**WORK INSTRUCTIONS**. Without the pictures, set down everything in the listing exactly.

**EXERCISE INPUTS**.
______________________________
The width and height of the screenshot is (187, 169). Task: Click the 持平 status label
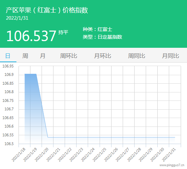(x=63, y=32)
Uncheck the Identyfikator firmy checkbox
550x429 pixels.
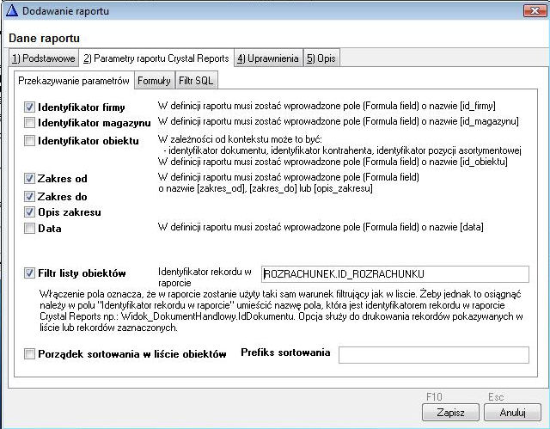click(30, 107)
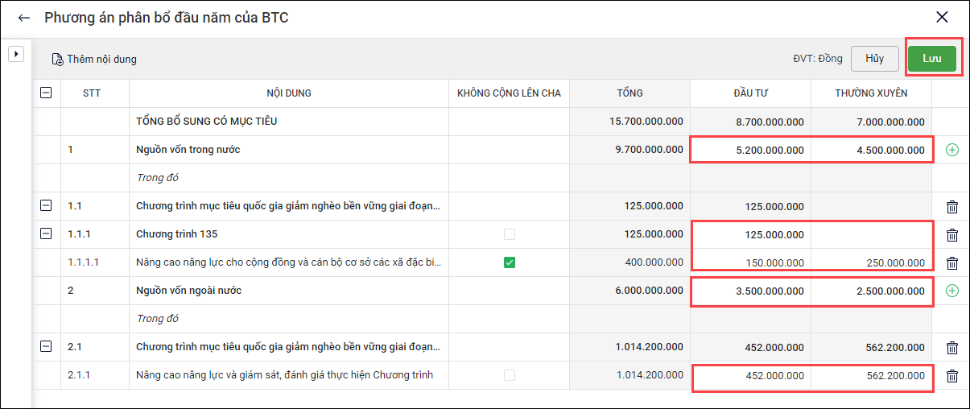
______________________________
**TASK ANSWER**.
The width and height of the screenshot is (187, 169). Task: Click the 持平 status label
(x=63, y=32)
Uncheck the Identyfikator firmy checkbox
550x429 pixels.
click(30, 107)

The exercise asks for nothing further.